Hi all,
I’d liked to get your thoughts on possibly adding a generic key-value store to the profile data formats for ‘metadata’. Some potential uses cases:
I. Profile Features
The most basic use could be as a central repository for internal bits of housekeeping information about the profile data. For example, to differentiate between FE and IR instrumentation:
llvm.instrumentation_source: “IR”
A key-value store would make it simple to add new bits of information and help keep everything human-readable for the text-based test formats. This could potentially also help with error checking at the llvm-profdata level if the Reader classes exposed it.
II. Profile Context
Basic (lightweight) information about the profile could be automatically gathered at profile time. The idea would be to automatically label profiles with contextual information so that the age/origin of a profile could be inspected using the llvm-profdata tool.
$ llvm-profdata show -metadata foo.profdata
llvm.profile_start_time: “2016-01-08T23:41:56.755Z”
llvm.profile_duration: 5.102s
llvm.exe_time: “2016-01-08T23:35:56.745Z”
Total functions: 4
Maximum function count: 866988873
Maximum internal block count: 267914296
Other possibilities: executable path, command line arguments, system info (uname)
III. Custom Content
The key-value store itself could be exposed to developers via the llvm-profdata tool. This would allow for users to associate arbitrary custom data with a profile, as well as inspect it:
$ llvm-profdata merge -metadata=customkey,value1 foo.profraw -o foo.profdata
$ llvm-profdata show -metadata foo.profdata
customkey: “value1”
Total functions: 4
Maximum function count: 866988873
Maximum internal block count: 267914296
Developers could add as much custom context as they find valuable:
$ llvm-profdata merge -metadata=“mysoft.version,${SOFTWARE_VERSION} (${BUILD_NUMBER})” -metadata="mysoft.exe_md5,md5 -q foo.exe
foo.profraw -o foo.profdata
$ llvm-profdata show -metadata foo.profdata
mysoft.version: “0.1.0”
mysoft.exe_md5: “337b5c5bc29cbdca090a1921a58465d6”
Total functions: 4
Maximum function count: 866988873
Maximum internal block count: 267914296
Other information that might be interesting: git/svn revision, workload description, system info (uname -a)

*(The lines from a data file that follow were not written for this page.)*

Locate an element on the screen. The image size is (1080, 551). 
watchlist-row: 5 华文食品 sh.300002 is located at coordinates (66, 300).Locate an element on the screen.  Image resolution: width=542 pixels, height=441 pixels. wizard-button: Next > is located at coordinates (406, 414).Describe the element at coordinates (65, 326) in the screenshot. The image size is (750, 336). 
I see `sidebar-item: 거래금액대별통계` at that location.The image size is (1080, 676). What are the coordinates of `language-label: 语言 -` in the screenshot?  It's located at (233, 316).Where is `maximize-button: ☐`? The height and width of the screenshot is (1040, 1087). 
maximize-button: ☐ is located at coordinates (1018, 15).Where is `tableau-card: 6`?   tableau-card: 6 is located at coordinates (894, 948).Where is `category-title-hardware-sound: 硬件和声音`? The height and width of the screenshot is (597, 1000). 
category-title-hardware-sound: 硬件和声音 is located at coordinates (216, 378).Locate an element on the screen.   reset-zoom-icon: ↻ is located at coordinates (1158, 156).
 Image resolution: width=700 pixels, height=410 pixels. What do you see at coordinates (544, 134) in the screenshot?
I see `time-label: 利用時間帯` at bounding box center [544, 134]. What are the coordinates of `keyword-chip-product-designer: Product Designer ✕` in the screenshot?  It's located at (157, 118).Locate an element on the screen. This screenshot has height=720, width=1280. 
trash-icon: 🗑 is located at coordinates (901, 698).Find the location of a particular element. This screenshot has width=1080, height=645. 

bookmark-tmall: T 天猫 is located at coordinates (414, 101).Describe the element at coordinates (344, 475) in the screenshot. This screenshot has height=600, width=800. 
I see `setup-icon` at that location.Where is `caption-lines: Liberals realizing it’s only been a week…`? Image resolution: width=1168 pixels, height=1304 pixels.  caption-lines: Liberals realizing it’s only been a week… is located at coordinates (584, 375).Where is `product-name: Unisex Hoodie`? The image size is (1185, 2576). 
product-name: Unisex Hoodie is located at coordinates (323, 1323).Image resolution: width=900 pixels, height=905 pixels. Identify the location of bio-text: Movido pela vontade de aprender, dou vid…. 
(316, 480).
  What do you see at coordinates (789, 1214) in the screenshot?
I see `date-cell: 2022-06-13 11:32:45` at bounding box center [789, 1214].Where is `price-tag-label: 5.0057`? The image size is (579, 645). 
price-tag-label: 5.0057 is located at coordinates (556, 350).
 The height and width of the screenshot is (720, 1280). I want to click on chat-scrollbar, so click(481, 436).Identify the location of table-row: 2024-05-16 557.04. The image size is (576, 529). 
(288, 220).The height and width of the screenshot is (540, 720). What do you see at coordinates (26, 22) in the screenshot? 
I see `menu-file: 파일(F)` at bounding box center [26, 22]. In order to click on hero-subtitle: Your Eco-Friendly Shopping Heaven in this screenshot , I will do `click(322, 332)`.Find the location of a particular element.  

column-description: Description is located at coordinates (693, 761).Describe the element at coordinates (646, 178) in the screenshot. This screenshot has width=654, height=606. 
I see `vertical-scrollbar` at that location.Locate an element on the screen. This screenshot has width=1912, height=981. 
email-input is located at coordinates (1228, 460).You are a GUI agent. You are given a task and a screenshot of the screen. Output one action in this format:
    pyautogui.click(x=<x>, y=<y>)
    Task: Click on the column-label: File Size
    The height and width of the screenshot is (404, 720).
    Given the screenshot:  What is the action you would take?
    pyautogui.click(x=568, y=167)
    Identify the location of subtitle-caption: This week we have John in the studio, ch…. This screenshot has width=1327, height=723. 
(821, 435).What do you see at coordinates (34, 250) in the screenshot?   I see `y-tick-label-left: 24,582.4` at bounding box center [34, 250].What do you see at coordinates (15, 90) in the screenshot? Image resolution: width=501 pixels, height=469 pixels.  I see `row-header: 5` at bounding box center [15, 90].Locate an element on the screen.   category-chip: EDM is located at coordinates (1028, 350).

This would be a way to embed almost any platform-specific or heavy-weight data without requiring the addition of platform-specific code in compiler-rt and without impacting other developers.
When profiles are merged it might be simplest to keep all input metadata (machine-readable things such as feature bits might need to be handled differently):
$ llvm-profdata merge -weighted-input=3,foo.profdata bar.profdata -o foobar.profdata
$ llvm-profdata show -metadata foobar.profdata
foo.profdata
llvm.profile_weight: 3
llvm.profile_start_time: “2016-01-08T23:41:56.755Z”
llvm.profile_duration: 5.102s
llvm.exe_time: “2016-01-08T23:35:56.745Z”
customkey: “value1”
bar.profdata
llvm.profile_weight: 1
llvm.profile_start_time: “2016-01-15T00:08:41.168Z”
llvm.profile_duration: “1.001s”
llvm.exe_time: “2016-01-15T00:08:13.000Z”
customkey: “value2”
Total functions: 4
Maximum function count: 866988873
Maximum internal block count: 267914296
In terms of implementation, the metadata could live as a separate contiguous section in the binary profile formats. It might make sense to encode it in something like YAML so that it could also be directly embedded in the various text formats.